Jennifer M. Barker

 

On her book The Tactile Eye: Touch and the Cinematic Experience

Cover Interview of December 10, 2009

In a nutshell

In Michel Gondry’s The Science of Sleep (2006), Gael García Bernal plays a frustrated artist with a penchant for quirky handmade objects and stop-motion animation who falls in love with an artsy woman.  He explains, “I love her because she makes things with her hands. It’s as if her synapses were married directly to her fingers. Like this,” he says, staring at his own waggling fingers in amazement, “in this way.”

That line perfectly describes the spectator—not just of this film but also of moving pictures in general.  I argue that synapses and fingers are married (as are mind and body, and vision and touch more generally) in the experience of cinema.  I also argue that to think, to speak, to feel, to love, to perceive the world and to express one’s perception of that world are not solely cognitive or emotional acts taken up by viewers and films, but always already embodied ones that are enabled, inflected, and shaped by an intimate, tactile engagement with and orientation toward others—things, bodies, objects, subjects—in the world.  If these things are married in the experience of cinema, then this book describes exactly how so: “like this, in this way.”

That the film experience is a tactile one is without doubt; one need only chat up one’s fellow audience members to hear an action film described as a “visceral rush,” or an art film described as “lush” or “sensuous.”  But how does one reconcile sensuous film experience with film theory?  My answer was to design a book that is itself a tactile experience.  I employ a descriptive vocabulary and method, infused with the sensuousness of the everyday, embodied film experience, in a study organized not around historical periods, genres, or modes of production, but around bodily dimensions, sensations, rhythms, and gestures.

Throughout the project, I describe “touch” in a way that extends beyond the fingers and the skin.  The book’s three central chapters explore three locales that I argue are lived both humanly and cinematically: the skin, the musculature, and the viscera.  These categories guide us through a complicated terrain, but their boundaries are pliable and permeable.  Sensations and behaviors constantly bleed, vibrate, dissolve, spread, cut, or muscle their way from one dimension into the next.

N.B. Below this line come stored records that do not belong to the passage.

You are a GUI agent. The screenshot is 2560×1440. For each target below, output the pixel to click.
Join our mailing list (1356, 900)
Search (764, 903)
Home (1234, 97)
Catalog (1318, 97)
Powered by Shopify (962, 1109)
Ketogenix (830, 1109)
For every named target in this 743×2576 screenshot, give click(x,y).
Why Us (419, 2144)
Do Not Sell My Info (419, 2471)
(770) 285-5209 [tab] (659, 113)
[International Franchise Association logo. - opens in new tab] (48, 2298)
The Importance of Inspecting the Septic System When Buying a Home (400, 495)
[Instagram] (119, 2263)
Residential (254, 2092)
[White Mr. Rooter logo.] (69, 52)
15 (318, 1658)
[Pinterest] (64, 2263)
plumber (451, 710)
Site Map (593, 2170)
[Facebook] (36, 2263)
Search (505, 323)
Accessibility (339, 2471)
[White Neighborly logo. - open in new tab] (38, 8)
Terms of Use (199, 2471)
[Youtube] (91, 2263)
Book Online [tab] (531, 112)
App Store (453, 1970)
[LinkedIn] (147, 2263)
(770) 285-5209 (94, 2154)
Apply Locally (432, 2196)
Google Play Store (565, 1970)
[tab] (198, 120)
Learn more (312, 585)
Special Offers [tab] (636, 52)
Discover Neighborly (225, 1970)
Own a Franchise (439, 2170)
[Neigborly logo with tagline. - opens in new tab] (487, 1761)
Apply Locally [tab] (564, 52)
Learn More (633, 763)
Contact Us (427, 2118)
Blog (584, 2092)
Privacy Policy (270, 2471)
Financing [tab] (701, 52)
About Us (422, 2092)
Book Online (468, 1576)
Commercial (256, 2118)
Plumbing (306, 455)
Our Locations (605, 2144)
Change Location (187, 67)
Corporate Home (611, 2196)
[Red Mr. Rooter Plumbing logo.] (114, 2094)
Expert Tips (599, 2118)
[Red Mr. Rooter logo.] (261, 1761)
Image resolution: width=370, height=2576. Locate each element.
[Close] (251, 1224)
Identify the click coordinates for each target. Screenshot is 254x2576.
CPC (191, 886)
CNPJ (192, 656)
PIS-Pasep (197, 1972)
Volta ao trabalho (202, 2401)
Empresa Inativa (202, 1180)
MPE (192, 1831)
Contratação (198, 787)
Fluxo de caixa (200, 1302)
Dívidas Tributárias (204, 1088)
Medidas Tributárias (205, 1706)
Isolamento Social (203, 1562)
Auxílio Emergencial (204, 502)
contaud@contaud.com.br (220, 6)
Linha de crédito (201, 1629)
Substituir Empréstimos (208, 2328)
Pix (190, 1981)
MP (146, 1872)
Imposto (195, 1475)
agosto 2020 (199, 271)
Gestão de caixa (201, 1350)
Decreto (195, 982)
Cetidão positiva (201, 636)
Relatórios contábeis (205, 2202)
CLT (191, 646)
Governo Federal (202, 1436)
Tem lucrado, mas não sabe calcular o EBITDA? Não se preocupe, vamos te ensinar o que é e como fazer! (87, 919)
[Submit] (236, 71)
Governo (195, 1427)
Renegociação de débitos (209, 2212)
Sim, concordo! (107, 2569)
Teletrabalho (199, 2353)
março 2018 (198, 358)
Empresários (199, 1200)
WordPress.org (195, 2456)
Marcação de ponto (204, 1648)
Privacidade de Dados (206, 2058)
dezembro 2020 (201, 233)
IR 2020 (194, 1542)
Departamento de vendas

I explore these dimensions of tactility through a series of brief but detailed readings of specific films, which I call “textural” (rather than “textual”) analyses.  I cover a wide range of genres, nations, and directors, juxtaposed in unpredictable ways—Buster Keaton and Wile E. Coyote share the space of a few pages, as do Eraserhead and Toy Story—that elicit underlying haptic, muscular, and visceral patterns shared by film and viewer and that offer a useful approach for the study of other film experiences.